### [Tâche courte 1]
Repérez dans les enregistrements ci-dessous chaque ligne qui contient la chaîne « toolbar », puis recopiez intégralement chacune de ces lignes.

### [Document source]
=====

Famine à Milan, où comment l'intervention de l'Etat déclencha la famine puis la grande peste du Milannais
En 1628, pour la deuxième année la récolte fut désastreuse, l’année précédente les surplus ont permis de pallier aux besoins. Mais cette récolte, longtemps attendue s’est révélée encore plus pauvre, en partie à cause des conditions climatiques mais aussi à cause de celle qui fut faîte aux hommes.Ainsi, les ravages de la guerre ont laissé à l’abandon des terres entières, les paysans ont du les fuir et furent réduit à la mendicité en lieu de travailler leurs lopins pour nourrir leur famille. Plus que jamais, en cette situation difficile, le peuple fut écrasé sous le poids de taxes, ainsi que par la cupidité et la rapine des armées aussi bien « amies » qu’ennemies. |
Dès que les nouvelles de la mauvaise récoltes furent communiquées au pouvoir, la part de provision réservée pour l’armée a été perçue avec les grands gaspillages qui sont coutumiers. La rareté s’est vite fait ressentir et avec elle la hausse des prix du blé.
Mais quand le prix des denrées a atteint un certain point, il arrive toujours la rumeur d’une cause bien particulière à cet enrichissement. On parle alors d’une abondance de blé et d’une volonté de certains esprits malfaisants d’organiser la pénurie. Rumeur qui permet de satisfaire des espoirs et de canaliser la colère vers des bouc-émissaires. Les profiteurs, réels ou imaginaires, sont nécessairement les grands propriétaires, les boulangers, tous ceux qui ont plus ou moins de biens et qui font alors l’objet d’une haine commune sous la dénomination de spéculateurs.

=====

### [Tâche courte 2]
Retranscrivez mot pour mot le passage du texte sur la famine à Milan qui s'ouvre sur les mots « Mais quand le » et se clôt sur « dénomination de spéculateurs. ».

### [Données fournies]
=====

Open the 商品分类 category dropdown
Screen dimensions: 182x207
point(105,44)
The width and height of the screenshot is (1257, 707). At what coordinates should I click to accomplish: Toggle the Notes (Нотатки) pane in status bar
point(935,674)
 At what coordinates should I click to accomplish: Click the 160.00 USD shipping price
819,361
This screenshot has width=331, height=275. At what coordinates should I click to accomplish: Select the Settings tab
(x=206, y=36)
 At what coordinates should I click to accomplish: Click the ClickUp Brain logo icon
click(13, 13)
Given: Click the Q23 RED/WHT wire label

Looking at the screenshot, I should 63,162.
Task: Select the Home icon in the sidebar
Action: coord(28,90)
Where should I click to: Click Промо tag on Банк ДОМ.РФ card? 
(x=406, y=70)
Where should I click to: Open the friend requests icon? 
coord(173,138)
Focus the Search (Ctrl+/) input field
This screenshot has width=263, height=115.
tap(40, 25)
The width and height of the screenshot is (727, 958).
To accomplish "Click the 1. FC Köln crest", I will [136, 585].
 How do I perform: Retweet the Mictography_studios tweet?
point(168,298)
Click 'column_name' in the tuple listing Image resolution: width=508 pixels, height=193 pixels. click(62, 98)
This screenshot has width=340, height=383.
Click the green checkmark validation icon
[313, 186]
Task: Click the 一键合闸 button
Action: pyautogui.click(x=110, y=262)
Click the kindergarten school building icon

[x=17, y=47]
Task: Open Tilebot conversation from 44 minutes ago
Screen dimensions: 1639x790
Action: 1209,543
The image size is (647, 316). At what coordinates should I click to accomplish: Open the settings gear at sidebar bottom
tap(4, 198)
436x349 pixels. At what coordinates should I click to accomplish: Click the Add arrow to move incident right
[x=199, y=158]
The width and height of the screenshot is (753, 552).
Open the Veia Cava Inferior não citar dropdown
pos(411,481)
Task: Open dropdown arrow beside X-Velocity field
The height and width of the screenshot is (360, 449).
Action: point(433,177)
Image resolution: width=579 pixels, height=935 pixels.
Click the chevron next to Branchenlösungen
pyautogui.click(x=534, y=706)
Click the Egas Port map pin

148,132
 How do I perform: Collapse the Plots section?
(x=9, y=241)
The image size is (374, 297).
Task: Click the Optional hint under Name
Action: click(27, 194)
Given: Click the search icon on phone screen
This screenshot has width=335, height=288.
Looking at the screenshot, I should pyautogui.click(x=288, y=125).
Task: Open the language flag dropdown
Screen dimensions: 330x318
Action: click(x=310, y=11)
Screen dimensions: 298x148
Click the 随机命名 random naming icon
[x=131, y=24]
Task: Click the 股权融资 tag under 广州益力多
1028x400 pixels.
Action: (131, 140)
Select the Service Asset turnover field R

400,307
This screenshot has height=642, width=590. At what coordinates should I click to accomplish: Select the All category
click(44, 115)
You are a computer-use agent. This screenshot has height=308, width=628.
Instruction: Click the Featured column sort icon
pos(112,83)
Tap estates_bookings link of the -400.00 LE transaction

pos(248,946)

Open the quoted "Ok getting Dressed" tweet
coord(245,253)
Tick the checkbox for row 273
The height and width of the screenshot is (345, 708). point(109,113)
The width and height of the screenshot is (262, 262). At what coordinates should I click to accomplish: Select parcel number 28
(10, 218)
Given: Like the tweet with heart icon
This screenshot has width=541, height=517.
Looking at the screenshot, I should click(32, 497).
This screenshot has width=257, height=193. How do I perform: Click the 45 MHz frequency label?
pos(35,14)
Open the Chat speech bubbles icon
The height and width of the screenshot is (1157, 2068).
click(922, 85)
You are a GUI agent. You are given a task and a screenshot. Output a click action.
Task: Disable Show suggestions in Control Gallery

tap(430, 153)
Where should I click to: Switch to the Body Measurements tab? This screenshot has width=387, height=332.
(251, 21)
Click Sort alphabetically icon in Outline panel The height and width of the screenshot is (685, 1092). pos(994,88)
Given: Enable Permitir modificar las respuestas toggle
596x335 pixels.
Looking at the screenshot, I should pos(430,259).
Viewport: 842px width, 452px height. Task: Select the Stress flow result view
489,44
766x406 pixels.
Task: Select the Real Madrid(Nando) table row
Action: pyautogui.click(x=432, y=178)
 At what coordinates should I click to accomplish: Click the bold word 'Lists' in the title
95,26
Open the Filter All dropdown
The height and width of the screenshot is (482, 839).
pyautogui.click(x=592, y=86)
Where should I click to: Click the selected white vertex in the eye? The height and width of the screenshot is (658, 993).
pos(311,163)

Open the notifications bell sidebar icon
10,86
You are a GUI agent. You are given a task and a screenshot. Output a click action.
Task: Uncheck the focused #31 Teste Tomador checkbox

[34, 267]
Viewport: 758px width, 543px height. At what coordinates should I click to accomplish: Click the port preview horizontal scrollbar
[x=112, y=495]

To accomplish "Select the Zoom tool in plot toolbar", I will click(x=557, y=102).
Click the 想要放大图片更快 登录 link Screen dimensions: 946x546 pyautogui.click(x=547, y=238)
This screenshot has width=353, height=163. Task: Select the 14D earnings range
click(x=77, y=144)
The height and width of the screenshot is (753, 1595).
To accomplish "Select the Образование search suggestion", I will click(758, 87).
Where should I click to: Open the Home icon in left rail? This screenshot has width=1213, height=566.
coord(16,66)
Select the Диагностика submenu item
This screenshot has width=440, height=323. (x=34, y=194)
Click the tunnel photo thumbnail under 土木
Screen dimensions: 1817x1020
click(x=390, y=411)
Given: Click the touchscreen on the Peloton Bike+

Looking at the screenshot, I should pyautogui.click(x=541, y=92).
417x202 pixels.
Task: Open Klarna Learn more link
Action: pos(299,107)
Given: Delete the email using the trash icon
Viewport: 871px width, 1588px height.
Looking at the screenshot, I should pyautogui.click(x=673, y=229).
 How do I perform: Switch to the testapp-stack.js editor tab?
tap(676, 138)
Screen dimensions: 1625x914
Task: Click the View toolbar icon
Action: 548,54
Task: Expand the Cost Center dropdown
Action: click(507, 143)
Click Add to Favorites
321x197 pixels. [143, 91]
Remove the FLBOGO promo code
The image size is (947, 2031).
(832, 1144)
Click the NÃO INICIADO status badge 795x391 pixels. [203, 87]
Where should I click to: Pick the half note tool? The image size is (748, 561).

=====

### [Réponse attendue 1]
To accomplish "Select the Zoom tool in plot toolbar", I will click(x=557, y=102).
Task: Click the View toolbar icon

### [Réponse attendue 2]
Mais quand le prix des denrées a atteint un certain point, il arrive toujours la rumeur d’une cause bien particulière à cet enrichissement. On parle alors d’une abondance de blé et d’une volonté de certains esprits malfaisants d’organiser la pénurie. Rumeur qui permet de satisfaire des espoirs et de canaliser la colère vers des bouc-émissaires. Les profiteurs, réels ou imaginaires, sont nécessairement les grands propriétaires, les boulangers, tous ceux qui ont plus ou moins de biens et qui font alors l’objet d’une haine commune sous la dénomination de spéculateurs.